Lewis Randle Starkey (13 March 1836 16 September 1910) was a British Conservative politician. He was the eldest son of John Starkey of Spring Lodge, Huddersfield and his wife, Sarah Anne, daughter of Joseph Armitage, a millowner of Milnsbridge, Yorkshire. Following education at Rugby School and the University of Berlin he entered "commercial pursuits" in Yorkshire.[2] In October 1857, he was commissioned a lieutenant in the 2nd West Yorkshire Regiment of Yeomanry. In 1858 he married his namesake, Constance Margaret, daughter of Thomas Starkey. He was appointed a deputy lieutenant of the West Riding of Yorkshire on 6 December 1867,[4] and was promoted to captain in the Yeomanry on 22 February 1868.

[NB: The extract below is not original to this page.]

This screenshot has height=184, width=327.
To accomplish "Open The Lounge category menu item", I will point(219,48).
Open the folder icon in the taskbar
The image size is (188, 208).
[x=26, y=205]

In 1868 he was chosen by the Conservative Party to be a parliamentary candidate for the Southern Division of the West Riding of Yorkshire, but failed to be elected. He was the party's candidate again at the next general election in 1874, and was elected in the place of the sitting Liberal member of parliament, Henry F Beaumont. By this time, he was living at Heath Hall, near Wakefield. Starkey only served one term in the Commons, losing his seat at the 1880 general election.
Having left parliament, Starkey and his family moved to Norwood Park, near Southwell, Nottinghamshire in 1881.[8] He held the office of High Sheriff of Nottinghamshire in 1891, was an alderman on Nottinghamshire County Council, and was appointed a deputy lieutenant of the county in January 1891 He was a director of the Midland Railway. Starkey's eldest son was John R Starkey, who became MP for Newark, and a baronet. Lewis Randle Starkey died in September 1910, aged 74.